__DATASET ENTRIES__
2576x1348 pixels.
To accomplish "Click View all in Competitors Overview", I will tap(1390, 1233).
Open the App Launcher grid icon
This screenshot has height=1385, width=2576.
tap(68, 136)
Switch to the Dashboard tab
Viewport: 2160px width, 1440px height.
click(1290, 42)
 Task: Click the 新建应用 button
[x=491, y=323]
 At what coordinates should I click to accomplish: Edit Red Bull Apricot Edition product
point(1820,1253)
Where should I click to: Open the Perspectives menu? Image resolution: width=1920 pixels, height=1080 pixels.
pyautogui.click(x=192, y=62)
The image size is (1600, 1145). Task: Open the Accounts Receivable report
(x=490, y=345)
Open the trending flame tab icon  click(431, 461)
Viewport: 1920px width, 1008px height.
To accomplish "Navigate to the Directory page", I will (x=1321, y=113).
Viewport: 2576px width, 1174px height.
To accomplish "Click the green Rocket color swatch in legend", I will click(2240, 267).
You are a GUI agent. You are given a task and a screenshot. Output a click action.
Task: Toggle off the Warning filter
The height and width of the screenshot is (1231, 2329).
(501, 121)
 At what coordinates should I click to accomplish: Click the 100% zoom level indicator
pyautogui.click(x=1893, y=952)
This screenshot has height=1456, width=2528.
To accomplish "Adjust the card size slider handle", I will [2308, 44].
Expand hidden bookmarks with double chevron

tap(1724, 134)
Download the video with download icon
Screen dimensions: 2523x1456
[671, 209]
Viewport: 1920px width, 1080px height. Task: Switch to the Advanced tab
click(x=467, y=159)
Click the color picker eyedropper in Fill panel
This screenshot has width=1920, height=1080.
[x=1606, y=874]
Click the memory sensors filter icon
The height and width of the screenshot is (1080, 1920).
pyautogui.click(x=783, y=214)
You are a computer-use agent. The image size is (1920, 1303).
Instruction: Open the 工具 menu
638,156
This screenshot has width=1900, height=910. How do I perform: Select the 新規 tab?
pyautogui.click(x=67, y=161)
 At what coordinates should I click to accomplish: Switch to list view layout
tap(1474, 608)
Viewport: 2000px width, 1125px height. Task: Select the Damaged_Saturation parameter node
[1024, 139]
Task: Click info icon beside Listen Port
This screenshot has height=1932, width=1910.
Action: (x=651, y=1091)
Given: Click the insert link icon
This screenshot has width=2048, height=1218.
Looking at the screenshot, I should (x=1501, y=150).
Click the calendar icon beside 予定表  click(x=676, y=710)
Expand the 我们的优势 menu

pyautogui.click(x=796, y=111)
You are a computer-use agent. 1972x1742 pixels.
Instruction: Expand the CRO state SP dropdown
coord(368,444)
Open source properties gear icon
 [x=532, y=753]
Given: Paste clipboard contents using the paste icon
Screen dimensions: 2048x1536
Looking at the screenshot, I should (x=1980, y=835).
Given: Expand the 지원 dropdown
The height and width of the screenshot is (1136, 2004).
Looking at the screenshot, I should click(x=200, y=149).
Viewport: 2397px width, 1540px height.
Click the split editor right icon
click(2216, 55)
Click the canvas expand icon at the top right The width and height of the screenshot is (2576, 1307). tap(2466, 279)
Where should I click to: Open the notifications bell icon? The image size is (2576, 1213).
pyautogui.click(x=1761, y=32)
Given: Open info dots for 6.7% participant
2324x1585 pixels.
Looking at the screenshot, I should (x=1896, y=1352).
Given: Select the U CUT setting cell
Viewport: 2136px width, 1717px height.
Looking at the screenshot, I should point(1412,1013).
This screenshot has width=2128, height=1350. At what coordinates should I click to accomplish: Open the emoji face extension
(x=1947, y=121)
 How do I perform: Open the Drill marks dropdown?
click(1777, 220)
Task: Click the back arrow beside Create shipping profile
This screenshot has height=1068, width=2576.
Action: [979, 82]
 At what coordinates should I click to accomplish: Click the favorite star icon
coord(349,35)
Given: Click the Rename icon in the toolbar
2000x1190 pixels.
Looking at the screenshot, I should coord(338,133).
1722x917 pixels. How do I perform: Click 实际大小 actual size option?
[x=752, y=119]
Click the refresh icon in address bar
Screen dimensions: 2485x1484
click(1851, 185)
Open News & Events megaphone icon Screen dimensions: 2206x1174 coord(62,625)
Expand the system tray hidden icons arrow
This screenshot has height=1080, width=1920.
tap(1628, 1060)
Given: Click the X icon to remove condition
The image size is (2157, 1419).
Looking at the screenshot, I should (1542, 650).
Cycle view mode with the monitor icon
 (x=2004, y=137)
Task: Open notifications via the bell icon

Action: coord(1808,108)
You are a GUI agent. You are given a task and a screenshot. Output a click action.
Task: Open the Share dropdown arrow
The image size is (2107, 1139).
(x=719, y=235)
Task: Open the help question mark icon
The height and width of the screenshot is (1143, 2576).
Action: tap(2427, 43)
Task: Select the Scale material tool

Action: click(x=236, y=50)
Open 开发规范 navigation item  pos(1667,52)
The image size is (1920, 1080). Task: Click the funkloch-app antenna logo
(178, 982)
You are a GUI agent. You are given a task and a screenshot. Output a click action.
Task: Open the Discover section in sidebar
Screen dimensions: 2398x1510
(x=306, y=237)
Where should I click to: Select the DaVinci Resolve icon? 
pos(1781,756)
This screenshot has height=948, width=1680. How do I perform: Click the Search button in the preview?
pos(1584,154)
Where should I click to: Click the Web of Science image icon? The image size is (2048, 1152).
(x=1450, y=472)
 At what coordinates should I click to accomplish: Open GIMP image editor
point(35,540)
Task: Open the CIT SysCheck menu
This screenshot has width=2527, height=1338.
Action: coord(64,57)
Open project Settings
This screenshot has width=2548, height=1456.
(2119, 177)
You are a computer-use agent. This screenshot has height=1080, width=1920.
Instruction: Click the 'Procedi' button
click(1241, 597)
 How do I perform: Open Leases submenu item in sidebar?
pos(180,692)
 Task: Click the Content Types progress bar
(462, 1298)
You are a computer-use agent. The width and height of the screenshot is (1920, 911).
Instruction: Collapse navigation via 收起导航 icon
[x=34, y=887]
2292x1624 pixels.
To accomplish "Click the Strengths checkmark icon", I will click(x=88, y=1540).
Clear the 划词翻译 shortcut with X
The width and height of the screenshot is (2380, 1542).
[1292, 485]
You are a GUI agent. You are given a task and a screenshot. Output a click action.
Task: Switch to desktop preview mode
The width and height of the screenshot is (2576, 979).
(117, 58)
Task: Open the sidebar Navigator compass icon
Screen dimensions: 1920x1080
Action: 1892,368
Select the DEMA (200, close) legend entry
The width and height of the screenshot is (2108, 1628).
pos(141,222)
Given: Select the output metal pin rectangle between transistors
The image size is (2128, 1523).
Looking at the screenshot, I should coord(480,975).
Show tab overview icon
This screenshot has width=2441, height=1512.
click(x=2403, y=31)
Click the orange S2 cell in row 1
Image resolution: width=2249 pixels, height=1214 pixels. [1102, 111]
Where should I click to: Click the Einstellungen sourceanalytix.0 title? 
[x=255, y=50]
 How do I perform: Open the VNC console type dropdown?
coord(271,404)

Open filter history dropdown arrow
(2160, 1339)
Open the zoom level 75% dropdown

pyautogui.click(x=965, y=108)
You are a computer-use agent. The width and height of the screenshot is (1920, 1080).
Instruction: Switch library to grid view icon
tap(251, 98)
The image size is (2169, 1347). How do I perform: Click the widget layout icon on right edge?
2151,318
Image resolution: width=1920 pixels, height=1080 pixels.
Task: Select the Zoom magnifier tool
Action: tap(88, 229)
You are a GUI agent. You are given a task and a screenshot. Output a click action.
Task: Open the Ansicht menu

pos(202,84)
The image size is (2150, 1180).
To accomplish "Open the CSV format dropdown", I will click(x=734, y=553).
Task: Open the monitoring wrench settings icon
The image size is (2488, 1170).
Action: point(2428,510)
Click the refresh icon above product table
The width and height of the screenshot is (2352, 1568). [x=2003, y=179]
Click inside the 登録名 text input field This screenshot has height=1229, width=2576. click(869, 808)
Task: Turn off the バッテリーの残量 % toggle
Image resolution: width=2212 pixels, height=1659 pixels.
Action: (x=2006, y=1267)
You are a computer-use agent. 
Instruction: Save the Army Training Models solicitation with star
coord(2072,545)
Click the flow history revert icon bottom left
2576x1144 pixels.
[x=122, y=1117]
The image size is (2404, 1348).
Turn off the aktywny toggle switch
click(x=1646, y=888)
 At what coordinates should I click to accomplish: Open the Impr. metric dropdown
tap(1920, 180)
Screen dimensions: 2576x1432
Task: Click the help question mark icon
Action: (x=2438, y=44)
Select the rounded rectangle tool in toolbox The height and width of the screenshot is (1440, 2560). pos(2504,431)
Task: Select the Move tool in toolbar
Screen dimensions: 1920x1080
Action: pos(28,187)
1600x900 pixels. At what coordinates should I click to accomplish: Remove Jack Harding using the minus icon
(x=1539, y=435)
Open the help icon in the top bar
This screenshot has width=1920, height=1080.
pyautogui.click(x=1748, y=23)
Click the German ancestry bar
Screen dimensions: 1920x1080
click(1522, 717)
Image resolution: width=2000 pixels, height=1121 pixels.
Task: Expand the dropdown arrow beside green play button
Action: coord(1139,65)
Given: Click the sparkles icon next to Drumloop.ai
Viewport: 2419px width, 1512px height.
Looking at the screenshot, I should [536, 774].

__WORK INSTRUCTION__
Beginning at the opening line of the data, transcribe each line exactly until you reach the line with "You are a computer-use agent. The image", which you also include, and go no further.

__SOLUTION FOR THIS EXERCISE__
2576x1348 pixels.
To accomplish "Click View all in Competitors Overview", I will tap(1390, 1233).
Open the App Launcher grid icon
This screenshot has height=1385, width=2576.
tap(68, 136)
Switch to the Dashboard tab
Viewport: 2160px width, 1440px height.
click(1290, 42)
 Task: Click the 新建应用 button
[x=491, y=323]
 At what coordinates should I click to accomplish: Edit Red Bull Apricot Edition product
point(1820,1253)
Where should I click to: Open the Perspectives menu? Image resolution: width=1920 pixels, height=1080 pixels.
pyautogui.click(x=192, y=62)
The image size is (1600, 1145). Task: Open the Accounts Receivable report
(x=490, y=345)
Open the trending flame tab icon  click(431, 461)
Viewport: 1920px width, 1008px height.
To accomplish "Navigate to the Directory page", I will (x=1321, y=113).
Viewport: 2576px width, 1174px height.
To accomplish "Click the green Rocket color swatch in legend", I will click(2240, 267).
You are a GUI agent. You are given a task and a screenshot. Output a click action.
Task: Toggle off the Warning filter
The height and width of the screenshot is (1231, 2329).
(501, 121)
 At what coordinates should I click to accomplish: Click the 100% zoom level indicator
pyautogui.click(x=1893, y=952)
This screenshot has height=1456, width=2528.
To accomplish "Adjust the card size slider handle", I will [2308, 44].
Expand hidden bookmarks with double chevron

tap(1724, 134)
Download the video with download icon
Screen dimensions: 2523x1456
[671, 209]
Viewport: 1920px width, 1080px height. Task: Switch to the Advanced tab
click(x=467, y=159)
Click the color picker eyedropper in Fill panel
This screenshot has width=1920, height=1080.
[x=1606, y=874]
Click the memory sensors filter icon
The height and width of the screenshot is (1080, 1920).
pyautogui.click(x=783, y=214)
You are a computer-use agent. The image size is (1920, 1303).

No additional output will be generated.